*** Opening of Records for this exercise ***

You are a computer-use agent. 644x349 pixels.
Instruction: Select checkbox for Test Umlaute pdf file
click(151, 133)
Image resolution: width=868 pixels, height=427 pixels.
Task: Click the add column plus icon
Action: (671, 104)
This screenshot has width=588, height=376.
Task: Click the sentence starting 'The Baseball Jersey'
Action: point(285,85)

*** Close of Records for this exercise ***

■ **Brief**
Every record above has to appear again, word for word.

■ **Solution below**
You are a computer-use agent. 644x349 pixels.
Instruction: Select checkbox for Test Umlaute pdf file
click(151, 133)
Image resolution: width=868 pixels, height=427 pixels.
Task: Click the add column plus icon
Action: (671, 104)
This screenshot has width=588, height=376.
Task: Click the sentence starting 'The Baseball Jersey'
Action: point(285,85)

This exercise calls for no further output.